> **Consigne**
Pouvez-vous poursuivre le texte sur les mandats de géolocalisation liés au 6 janvier, en reprenant juste après sa dernière phrase ?

> **Extrait du document**

....

Matthew Tokson, professeur de droit et spécialiste du quatrième amendement à l’université de l’Utah, estime que l’idée même des mandats de géolocalisation reste très incertaine : « Certains tribunaux ont dit qu’ils étaient valables. D’autres ont dit qu’ils étaient trop larges et qu’ils balayaient trop de personnes innocentes. Nous n’en sommes encore qu’au tout début. »
Malgré le nombre sans précédent de personnes visées par le mandat de perquisition du 6 janvier et les arguments solides de l’avocat de David Rhine, M. Tokson pense que les chances de succès de sa requête sont très faibles. « Contrairement à un mandat de géolocalisation pour un vol de banque, les personnes se trouvant à cet endroit sont toutes susceptibles d’être engagées dans une intrusion criminelle de bas niveau, voire pire dans certains cas », explique-t-il. « Il y a un argument de cause probable plus fort que d’habitude en faveur du gouvernement ici ».
Andrew Ferguson, professeur de droit à l’American University, est d’accord. « Et cela m’inquiète parce que les affaires du 6 janvier vont être utilisées pour construire une doctrine qui permettra essentiellement à la police de trouver presque n’importe qui avec un téléphone portable ou un appareil intelligent d’une manière que nous, en tant que société, n’avons pas encore tout à fait comprise », dit-il. « Cela va saper le travail des journalistes, cela va saper les dissidents politiques, et cela va nuire aux femmes qui essaient d’obtenir des services d’avortement. »

....

> **Données brutes**
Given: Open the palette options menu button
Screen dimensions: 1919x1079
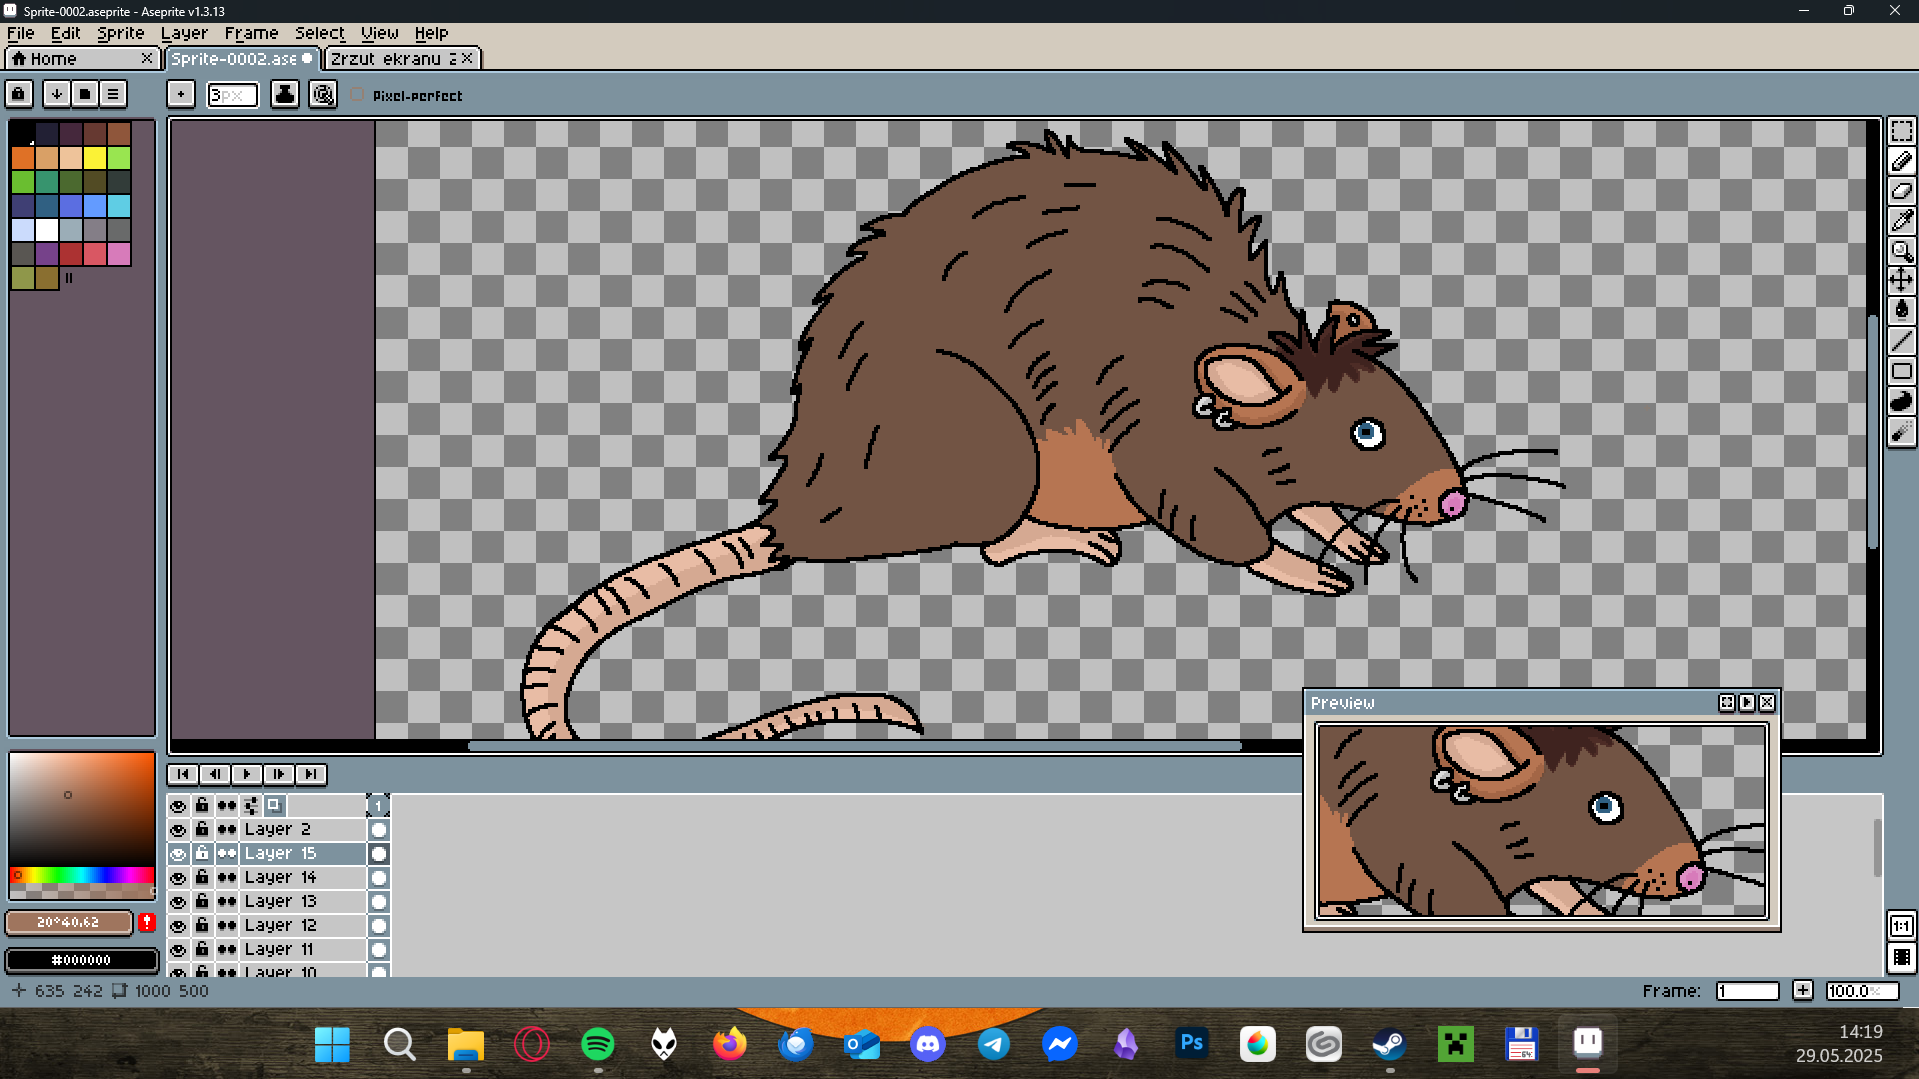Looking at the screenshot, I should click(x=113, y=94).
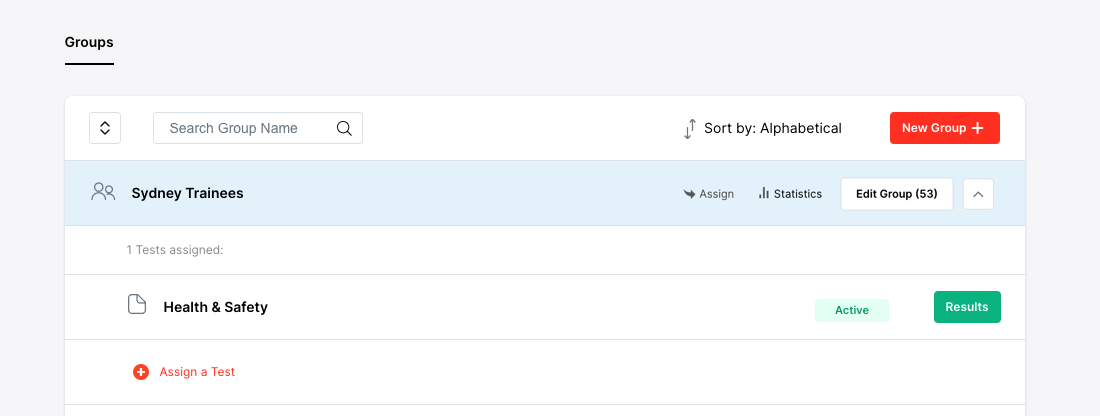Screen dimensions: 1100x416
Task: Click the red plus circle icon
Action: point(141,372)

....

> **Réponse à l’exercice**
Le juge devrait se prononcer sur la requête de Rhine en décembre, son procès étant prévu pour la fin janvier 2023. Si cette décision décidera du sort de Rhine, il est peu probable qu’elle règle la question des mandats de géolocalisatgion de manière plus générale. « Il est très probable que l’on fasse appel de cette décision dans un sens ou dans l’autre », déclare M. Tokson. « Il s’agira d’une affaire de très haut niveau, très médiatisée, susceptible de générer un précédent majeur de la part de la cour d’appel, voire de la Cour suprême. »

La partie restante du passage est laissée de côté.